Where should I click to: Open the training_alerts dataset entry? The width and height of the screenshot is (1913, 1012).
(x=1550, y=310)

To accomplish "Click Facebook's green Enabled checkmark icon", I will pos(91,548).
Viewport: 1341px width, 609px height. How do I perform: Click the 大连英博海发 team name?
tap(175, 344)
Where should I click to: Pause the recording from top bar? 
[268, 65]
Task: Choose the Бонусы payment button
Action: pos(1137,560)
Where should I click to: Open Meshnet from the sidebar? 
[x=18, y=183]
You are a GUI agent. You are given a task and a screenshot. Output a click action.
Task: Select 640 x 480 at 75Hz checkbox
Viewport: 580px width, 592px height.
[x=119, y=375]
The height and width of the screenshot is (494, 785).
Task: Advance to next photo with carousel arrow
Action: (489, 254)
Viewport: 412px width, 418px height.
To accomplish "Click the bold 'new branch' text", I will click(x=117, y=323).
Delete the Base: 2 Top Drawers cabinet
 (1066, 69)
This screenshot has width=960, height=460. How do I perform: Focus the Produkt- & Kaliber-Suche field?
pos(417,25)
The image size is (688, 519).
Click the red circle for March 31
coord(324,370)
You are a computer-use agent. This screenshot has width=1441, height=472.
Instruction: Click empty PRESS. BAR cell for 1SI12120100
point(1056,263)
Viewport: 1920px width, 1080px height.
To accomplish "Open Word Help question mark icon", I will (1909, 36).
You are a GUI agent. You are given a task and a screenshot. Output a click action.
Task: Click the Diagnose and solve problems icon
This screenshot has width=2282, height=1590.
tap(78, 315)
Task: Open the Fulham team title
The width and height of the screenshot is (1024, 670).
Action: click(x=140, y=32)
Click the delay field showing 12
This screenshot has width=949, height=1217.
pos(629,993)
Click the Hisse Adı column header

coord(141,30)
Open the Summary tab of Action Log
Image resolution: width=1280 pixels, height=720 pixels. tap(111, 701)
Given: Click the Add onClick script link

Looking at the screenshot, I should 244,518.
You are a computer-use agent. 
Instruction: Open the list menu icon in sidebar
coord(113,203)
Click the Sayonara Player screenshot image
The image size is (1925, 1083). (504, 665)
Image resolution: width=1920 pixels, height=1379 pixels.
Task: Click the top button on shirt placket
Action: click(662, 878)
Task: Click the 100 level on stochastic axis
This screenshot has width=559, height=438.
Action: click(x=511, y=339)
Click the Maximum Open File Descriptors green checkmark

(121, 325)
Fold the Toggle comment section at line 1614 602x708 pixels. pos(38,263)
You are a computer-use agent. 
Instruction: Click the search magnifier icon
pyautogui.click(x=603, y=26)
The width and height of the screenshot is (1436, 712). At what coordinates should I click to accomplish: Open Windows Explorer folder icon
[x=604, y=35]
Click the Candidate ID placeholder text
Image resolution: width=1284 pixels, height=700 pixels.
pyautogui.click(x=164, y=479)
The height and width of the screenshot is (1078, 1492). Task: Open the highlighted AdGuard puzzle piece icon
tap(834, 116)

Goal of the exercise: Edit the listing above so that every "sidebar" becomes "side panel", leaving everything else unchanged, and give the full result.

Answer below:
Where should I click to: Open the training_alerts dataset entry? The width and height of the screenshot is (1913, 1012).
(x=1550, y=310)

To accomplish "Click Facebook's green Enabled checkmark icon", I will pos(91,548).
Viewport: 1341px width, 609px height. How do I perform: Click the 大连英博海发 team name?
tap(175, 344)
Where should I click to: Pause the recording from top bar? 
[268, 65]
Task: Choose the Бонусы payment button
Action: pos(1137,560)
Where should I click to: Open Meshnet from the side panel? 
[x=18, y=183]
You are a GUI agent. You are given a task and a screenshot. Output a click action.
Task: Select 640 x 480 at 75Hz checkbox
Viewport: 580px width, 592px height.
[x=119, y=375]
The height and width of the screenshot is (494, 785).
Task: Advance to next photo with carousel arrow
Action: (489, 254)
Viewport: 412px width, 418px height.
To accomplish "Click the bold 'new branch' text", I will click(x=117, y=323).
Delete the Base: 2 Top Drawers cabinet
 (1066, 69)
This screenshot has width=960, height=460. How do I perform: Focus the Produkt- & Kaliber-Suche field?
pos(417,25)
The image size is (688, 519).
Click the red circle for March 31
coord(324,370)
You are a computer-use agent. This screenshot has width=1441, height=472.
Instruction: Click empty PRESS. BAR cell for 1SI12120100
point(1056,263)
Viewport: 1920px width, 1080px height.
To accomplish "Open Word Help question mark icon", I will (1909, 36).
You are a GUI agent. You are given a task and a screenshot. Output a click action.
Task: Click the Diagnose and solve problems icon
This screenshot has width=2282, height=1590.
tap(78, 315)
Task: Open the Fulham team title
The width and height of the screenshot is (1024, 670).
Action: click(x=140, y=32)
Click the delay field showing 12
This screenshot has width=949, height=1217.
pos(629,993)
Click the Hisse Adı column header

coord(141,30)
Open the Summary tab of Action Log
Image resolution: width=1280 pixels, height=720 pixels. tap(111, 701)
Given: Click the Add onClick script link

Looking at the screenshot, I should 244,518.
You are a computer-use agent. 
Instruction: Open the list menu icon in side panel
coord(113,203)
Click the Sayonara Player screenshot image
The image size is (1925, 1083). (504, 665)
Image resolution: width=1920 pixels, height=1379 pixels.
Task: Click the top button on shirt placket
Action: click(662, 878)
Task: Click the 100 level on stochastic axis
This screenshot has width=559, height=438.
Action: click(x=511, y=339)
Click the Maximum Open File Descriptors green checkmark

(121, 325)
Fold the Toggle comment section at line 1614 602x708 pixels. pos(38,263)
You are a computer-use agent. 
Instruction: Click the search magnifier icon
pyautogui.click(x=603, y=26)
The width and height of the screenshot is (1436, 712). At what coordinates should I click to accomplish: Open Windows Explorer folder icon
[x=604, y=35]
Click the Candidate ID placeholder text
Image resolution: width=1284 pixels, height=700 pixels.
pyautogui.click(x=164, y=479)
The height and width of the screenshot is (1078, 1492). Task: Open the highlighted AdGuard puzzle piece icon
tap(834, 116)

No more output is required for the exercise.